A cet égard, le maire de la ville de Rabat, Mohamed Sadiki, a confirmé à la MAP que, « contrairement aux rites funéraires en temps normal, le processus d’enterrement d’un mort contaminé par le Covid-19 est soumis à une procédure exceptionnelle organisée par les patrouilles du ministère de la Santé selon des procédures strictes, y compris la nécessité du suivi des cadres médicaux du BCH » et ce, « afin de respecter le protocole de protection des professionnels, des familles des personnes décédées et des personnes chargées du transport des cadavres et de superviser les rites funéraires en veillant à la présence de deux personnes au maximum« . Pour sa part, le délégué du département de la santé, de la sécurité publique et de la préservation de l’environnement, adjoint du maire de Rabat, Abderrahim Laqraa, a indiqué que « la procédure de prise en charge du défunt commence par le déplacement des équipes concernées à son domicile, pour désinfecter les lieux », notant que même les documents relatifs à l’autorisation d’inhumation sont stérilisés.
Des condoléances sur les réseaux sociaux
« Après la confirmation du décès, le défunt subit une série d’analyses médicales destinée à révéler s’il était porteur du virus avant sa mort« , a ajouté M. Laqraa, précisant que « si les résultats sont positifs, sa famille en est informée avant l’application de la procédure d’enterrement exceptionnelle, qui se fait en coordination avec l’ensemble des services concernés« .
Une de nos mœurs est de rendre visite à la famille du défunt pour faire part de nos condoléances et de notre sympathie, en vue de calmer les cœurs et apaiser les âmes, car aucun sentiment n’est semblable à celui de la perte.
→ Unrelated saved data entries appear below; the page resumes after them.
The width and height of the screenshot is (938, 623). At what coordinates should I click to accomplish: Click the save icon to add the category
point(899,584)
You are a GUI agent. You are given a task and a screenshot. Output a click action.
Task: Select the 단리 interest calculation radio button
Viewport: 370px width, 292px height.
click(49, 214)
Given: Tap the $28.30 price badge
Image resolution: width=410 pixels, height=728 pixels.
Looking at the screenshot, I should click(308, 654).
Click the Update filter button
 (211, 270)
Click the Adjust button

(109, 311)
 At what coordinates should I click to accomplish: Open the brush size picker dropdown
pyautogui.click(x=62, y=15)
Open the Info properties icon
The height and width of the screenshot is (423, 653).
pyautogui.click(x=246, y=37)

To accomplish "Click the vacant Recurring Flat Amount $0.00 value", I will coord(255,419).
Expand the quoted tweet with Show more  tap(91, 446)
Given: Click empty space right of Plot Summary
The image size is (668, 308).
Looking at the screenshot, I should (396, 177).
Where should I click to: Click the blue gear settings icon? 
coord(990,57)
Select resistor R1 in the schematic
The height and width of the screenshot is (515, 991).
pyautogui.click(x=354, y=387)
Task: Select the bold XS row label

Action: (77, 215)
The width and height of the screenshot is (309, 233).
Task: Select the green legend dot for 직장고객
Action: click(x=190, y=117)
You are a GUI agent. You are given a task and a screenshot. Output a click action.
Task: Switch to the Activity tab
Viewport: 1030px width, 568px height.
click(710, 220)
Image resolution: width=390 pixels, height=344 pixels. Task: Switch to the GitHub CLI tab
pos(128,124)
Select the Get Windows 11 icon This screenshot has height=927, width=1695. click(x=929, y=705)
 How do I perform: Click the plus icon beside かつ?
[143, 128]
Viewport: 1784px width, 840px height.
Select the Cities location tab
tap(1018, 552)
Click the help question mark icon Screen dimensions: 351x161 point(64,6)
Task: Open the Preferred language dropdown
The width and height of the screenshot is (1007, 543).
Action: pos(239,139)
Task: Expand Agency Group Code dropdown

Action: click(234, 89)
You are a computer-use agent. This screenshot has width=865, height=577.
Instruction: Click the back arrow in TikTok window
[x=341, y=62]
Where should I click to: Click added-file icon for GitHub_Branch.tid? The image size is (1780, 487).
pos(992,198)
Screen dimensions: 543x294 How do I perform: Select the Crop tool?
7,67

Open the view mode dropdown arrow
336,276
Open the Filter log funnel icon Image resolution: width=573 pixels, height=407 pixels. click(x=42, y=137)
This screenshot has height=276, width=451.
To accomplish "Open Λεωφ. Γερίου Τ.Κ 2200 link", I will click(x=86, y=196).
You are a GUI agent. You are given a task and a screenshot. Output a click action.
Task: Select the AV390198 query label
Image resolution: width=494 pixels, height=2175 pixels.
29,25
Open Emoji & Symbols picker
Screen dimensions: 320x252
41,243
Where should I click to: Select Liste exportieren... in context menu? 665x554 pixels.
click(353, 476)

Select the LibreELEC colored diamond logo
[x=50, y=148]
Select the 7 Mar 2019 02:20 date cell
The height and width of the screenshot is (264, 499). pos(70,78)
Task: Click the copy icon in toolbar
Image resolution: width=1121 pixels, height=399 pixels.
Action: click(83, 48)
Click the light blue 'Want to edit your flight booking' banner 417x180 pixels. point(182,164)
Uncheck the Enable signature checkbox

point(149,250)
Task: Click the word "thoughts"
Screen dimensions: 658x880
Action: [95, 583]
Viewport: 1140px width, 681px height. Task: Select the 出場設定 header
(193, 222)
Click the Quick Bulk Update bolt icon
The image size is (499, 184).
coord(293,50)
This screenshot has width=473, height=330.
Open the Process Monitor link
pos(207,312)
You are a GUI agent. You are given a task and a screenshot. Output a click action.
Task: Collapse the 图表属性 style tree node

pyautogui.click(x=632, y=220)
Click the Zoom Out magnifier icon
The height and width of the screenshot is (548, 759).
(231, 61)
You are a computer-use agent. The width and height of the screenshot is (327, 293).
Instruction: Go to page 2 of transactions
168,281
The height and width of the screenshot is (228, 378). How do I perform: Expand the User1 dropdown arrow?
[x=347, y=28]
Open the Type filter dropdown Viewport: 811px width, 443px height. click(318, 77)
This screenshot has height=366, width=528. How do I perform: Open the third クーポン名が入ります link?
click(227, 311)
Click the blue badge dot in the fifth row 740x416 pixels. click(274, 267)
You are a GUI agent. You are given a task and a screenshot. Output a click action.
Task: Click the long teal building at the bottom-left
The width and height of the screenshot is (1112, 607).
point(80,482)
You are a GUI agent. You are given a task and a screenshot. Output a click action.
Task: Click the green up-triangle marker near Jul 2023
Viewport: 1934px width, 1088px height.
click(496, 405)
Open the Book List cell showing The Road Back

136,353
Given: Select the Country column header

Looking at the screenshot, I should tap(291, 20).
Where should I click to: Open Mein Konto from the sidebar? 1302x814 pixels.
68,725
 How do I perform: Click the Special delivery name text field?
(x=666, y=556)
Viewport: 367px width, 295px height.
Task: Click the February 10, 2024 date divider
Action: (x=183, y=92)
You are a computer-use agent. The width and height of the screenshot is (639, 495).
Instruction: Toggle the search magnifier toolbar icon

Mais maintenant que les funérailles et les maisons de deuil sont devenus des foyers épidémiques, il est impératif d’éviter tout contact physique et de renoncer aux cérémonies de présentation de condoléances en les remplaçant, temporairement, par des moyens alternatifs, notamment par les appels téléphoniques ou les réseaux sociaux.
Lorsque le destin décide de la perte d’un être cher, notre souhait le plus profond est celui de l’embrasser une dernière fois, mais au temps du coronavirus cela devient hors de portée. Aussi, il peut arriver que le voisin veuille rejoindre son voisin pour le serrer dans ses bras et partager son chagrin, mais il se retrouve impuissant, succombant seul à la douleur, depuis la fenêtre de sa maison. En dépit de tout cela, avec ou sans condoléances, nos êtres chers disparus demeurent de bons souvenirs dans nos cœurs et nos esprits, que ni l’oubli ne visitera, ni le temps n’effacera, tandis que la pandémie est inévitablement éphémère.